WHAT YOU SHOULD DO:
The whole listing is to be set down again without alteration.

INFORMATION SHOWN:
<<<<

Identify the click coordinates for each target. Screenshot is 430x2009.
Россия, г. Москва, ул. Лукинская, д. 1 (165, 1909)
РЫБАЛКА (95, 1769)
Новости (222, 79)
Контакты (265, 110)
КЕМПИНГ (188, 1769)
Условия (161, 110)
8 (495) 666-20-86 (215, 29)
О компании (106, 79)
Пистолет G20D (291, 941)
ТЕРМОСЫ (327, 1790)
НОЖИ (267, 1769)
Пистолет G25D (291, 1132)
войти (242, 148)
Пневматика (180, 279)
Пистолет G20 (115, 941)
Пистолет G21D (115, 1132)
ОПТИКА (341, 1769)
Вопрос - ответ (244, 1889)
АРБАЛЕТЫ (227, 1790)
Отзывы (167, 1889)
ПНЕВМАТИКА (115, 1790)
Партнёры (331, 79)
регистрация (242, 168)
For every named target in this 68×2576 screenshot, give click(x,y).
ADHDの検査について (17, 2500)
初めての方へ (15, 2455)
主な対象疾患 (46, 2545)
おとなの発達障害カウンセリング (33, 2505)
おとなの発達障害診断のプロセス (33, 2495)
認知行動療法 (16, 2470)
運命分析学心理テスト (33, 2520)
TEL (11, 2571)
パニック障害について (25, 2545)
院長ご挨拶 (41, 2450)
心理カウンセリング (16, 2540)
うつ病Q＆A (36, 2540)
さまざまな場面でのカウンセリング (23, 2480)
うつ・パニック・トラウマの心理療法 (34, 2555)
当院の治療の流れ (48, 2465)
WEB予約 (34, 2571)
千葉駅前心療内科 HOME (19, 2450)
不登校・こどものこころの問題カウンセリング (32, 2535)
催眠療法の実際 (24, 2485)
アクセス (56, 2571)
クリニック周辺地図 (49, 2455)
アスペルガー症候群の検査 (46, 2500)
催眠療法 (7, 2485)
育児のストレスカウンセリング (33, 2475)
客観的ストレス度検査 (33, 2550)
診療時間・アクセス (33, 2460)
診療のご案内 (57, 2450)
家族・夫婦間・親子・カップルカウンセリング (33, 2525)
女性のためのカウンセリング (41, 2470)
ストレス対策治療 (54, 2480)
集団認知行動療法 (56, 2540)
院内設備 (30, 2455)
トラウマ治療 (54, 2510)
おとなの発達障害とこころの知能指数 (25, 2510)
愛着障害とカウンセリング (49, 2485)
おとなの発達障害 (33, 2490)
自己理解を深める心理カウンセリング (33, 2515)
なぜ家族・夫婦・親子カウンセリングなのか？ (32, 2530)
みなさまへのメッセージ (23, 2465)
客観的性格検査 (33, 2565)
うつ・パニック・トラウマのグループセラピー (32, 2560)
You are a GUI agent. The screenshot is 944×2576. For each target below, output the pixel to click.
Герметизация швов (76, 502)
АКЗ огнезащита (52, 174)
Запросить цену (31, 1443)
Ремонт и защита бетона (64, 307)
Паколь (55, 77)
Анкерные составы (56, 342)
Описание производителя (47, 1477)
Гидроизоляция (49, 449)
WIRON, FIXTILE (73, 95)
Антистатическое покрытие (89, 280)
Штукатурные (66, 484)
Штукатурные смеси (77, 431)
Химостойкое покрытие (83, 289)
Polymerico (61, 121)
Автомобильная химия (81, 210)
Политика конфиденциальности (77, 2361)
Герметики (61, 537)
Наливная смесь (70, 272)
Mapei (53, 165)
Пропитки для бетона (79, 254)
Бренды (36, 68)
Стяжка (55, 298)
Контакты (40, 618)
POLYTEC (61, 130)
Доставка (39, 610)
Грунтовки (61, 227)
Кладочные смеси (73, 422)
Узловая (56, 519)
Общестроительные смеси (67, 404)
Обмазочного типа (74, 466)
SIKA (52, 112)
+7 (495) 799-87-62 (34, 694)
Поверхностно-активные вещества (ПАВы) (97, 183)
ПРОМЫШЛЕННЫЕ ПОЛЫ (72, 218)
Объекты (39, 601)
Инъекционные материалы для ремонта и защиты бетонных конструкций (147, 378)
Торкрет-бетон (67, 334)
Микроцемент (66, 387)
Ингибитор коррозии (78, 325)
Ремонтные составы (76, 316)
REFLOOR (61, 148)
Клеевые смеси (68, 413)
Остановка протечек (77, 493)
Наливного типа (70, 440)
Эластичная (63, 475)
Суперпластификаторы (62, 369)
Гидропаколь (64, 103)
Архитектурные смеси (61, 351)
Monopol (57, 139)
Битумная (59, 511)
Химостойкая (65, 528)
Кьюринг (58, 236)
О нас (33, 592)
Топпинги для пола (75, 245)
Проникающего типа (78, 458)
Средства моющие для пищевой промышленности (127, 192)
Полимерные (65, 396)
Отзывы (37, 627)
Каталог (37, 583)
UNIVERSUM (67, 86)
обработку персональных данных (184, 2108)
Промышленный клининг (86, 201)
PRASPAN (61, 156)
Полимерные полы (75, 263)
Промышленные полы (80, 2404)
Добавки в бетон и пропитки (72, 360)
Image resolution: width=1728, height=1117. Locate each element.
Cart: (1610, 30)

>>>>

REPLY TO THE EXERCISE:
Identify the click coordinates for each target. Screenshot is 430x2009.
Россия, г. Москва, ул. Лукинская, д. 1 (165, 1909)
РЫБАЛКА (95, 1769)
Новости (222, 79)
Контакты (265, 110)
КЕМПИНГ (188, 1769)
Условия (161, 110)
8 (495) 666-20-86 (215, 29)
О компании (106, 79)
Пистолет G20D (291, 941)
ТЕРМОСЫ (327, 1790)
НОЖИ (267, 1769)
Пистолет G25D (291, 1132)
войти (242, 148)
Пневматика (180, 279)
Пистолет G20 (115, 941)
Пистолет G21D (115, 1132)
ОПТИКА (341, 1769)
Вопрос - ответ (244, 1889)
АРБАЛЕТЫ (227, 1790)
Отзывы (167, 1889)
ПНЕВМАТИКА (115, 1790)
Партнёры (331, 79)
регистрация (242, 168)
For every named target in this 68×2576 screenshot, give click(x,y).
ADHDの検査について (17, 2500)
初めての方へ (15, 2455)
主な対象疾患 (46, 2545)
おとなの発達障害カウンセリング (33, 2505)
おとなの発達障害診断のプロセス (33, 2495)
認知行動療法 (16, 2470)
運命分析学心理テスト (33, 2520)
TEL (11, 2571)
パニック障害について (25, 2545)
院長ご挨拶 (41, 2450)
心理カウンセリング (16, 2540)
うつ病Q＆A (36, 2540)
さまざまな場面でのカウンセリング (23, 2480)
うつ・パニック・トラウマの心理療法 (34, 2555)
当院の治療の流れ (48, 2465)
WEB予約 (34, 2571)
千葉駅前心療内科 HOME (19, 2450)
不登校・こどものこころの問題カウンセリング (32, 2535)
催眠療法の実際 (24, 2485)
アクセス (56, 2571)
クリニック周辺地図 (49, 2455)
アスペルガー症候群の検査 (46, 2500)
催眠療法 (7, 2485)
育児のストレスカウンセリング (33, 2475)
客観的ストレス度検査 (33, 2550)
診療時間・アクセス (33, 2460)
診療のご案内 (57, 2450)
家族・夫婦間・親子・カップルカウンセリング (33, 2525)
女性のためのカウンセリング (41, 2470)
ストレス対策治療 (54, 2480)
集団認知行動療法 (56, 2540)
院内設備 (30, 2455)
トラウマ治療 (54, 2510)
おとなの発達障害とこころの知能指数 (25, 2510)
愛着障害とカウンセリング (49, 2485)
おとなの発達障害 (33, 2490)
自己理解を深める心理カウンセリング (33, 2515)
なぜ家族・夫婦・親子カウンセリングなのか？ (32, 2530)
みなさまへのメッセージ (23, 2465)
客観的性格検査 (33, 2565)
うつ・パニック・トラウマのグループセラピー (32, 2560)
You are a GUI agent. The screenshot is 944×2576. For each target below, output the pixel to click.
Герметизация швов (76, 502)
АКЗ огнезащита (52, 174)
Запросить цену (31, 1443)
Ремонт и защита бетона (64, 307)
Паколь (55, 77)
Анкерные составы (56, 342)
Описание производителя (47, 1477)
Гидроизоляция (49, 449)
WIRON, FIXTILE (73, 95)
Антистатическое покрытие (89, 280)
Штукатурные (66, 484)
Штукатурные смеси (77, 431)
Химостойкое покрытие (83, 289)
Polymerico (61, 121)
Автомобильная химия (81, 210)
Политика конфиденциальности (77, 2361)
Герметики (61, 537)
Наливная смесь (70, 272)
Mapei (53, 165)
Пропитки для бетона (79, 254)
Бренды (36, 68)
Стяжка (55, 298)
Контакты (40, 618)
POLYTEC (61, 130)
Доставка (39, 610)
Грунтовки (61, 227)
Кладочные смеси (73, 422)
Узловая (56, 519)
Общестроительные смеси (67, 404)
Обмазочного типа (74, 466)
SIKA (52, 112)
+7 (495) 799-87-62 (34, 694)
Поверхностно-активные вещества (ПАВы) (97, 183)
ПРОМЫШЛЕННЫЕ ПОЛЫ (72, 218)
Объекты (39, 601)
Инъекционные материалы для ремонта и защиты бетонных конструкций (147, 378)
Торкрет-бетон (67, 334)
Микроцемент (66, 387)
Ингибитор коррозии (78, 325)
Ремонтные составы (76, 316)
REFLOOR (61, 148)
Клеевые смеси (68, 413)
Остановка протечек (77, 493)
Наливного типа (70, 440)
Эластичная (63, 475)
Суперпластификаторы (62, 369)
Гидропаколь (64, 103)
Архитектурные смеси (61, 351)
Monopol (57, 139)
Битумная (59, 511)
Химостойкая (65, 528)
Кьюринг (58, 236)
О нас (33, 592)
Топпинги для пола (75, 245)
Проникающего типа (78, 458)
Средства моющие для пищевой промышленности (127, 192)
Полимерные (65, 396)
Отзывы (37, 627)
Каталог (37, 583)
UNIVERSUM (67, 86)
обработку персональных данных (184, 2108)
Промышленный клининг (86, 201)
PRASPAN (61, 156)
Полимерные полы (75, 263)
Промышленные полы (80, 2404)
Добавки в бетон и пропитки (72, 360)
Image resolution: width=1728, height=1117. Locate each element.
Cart: (1610, 30)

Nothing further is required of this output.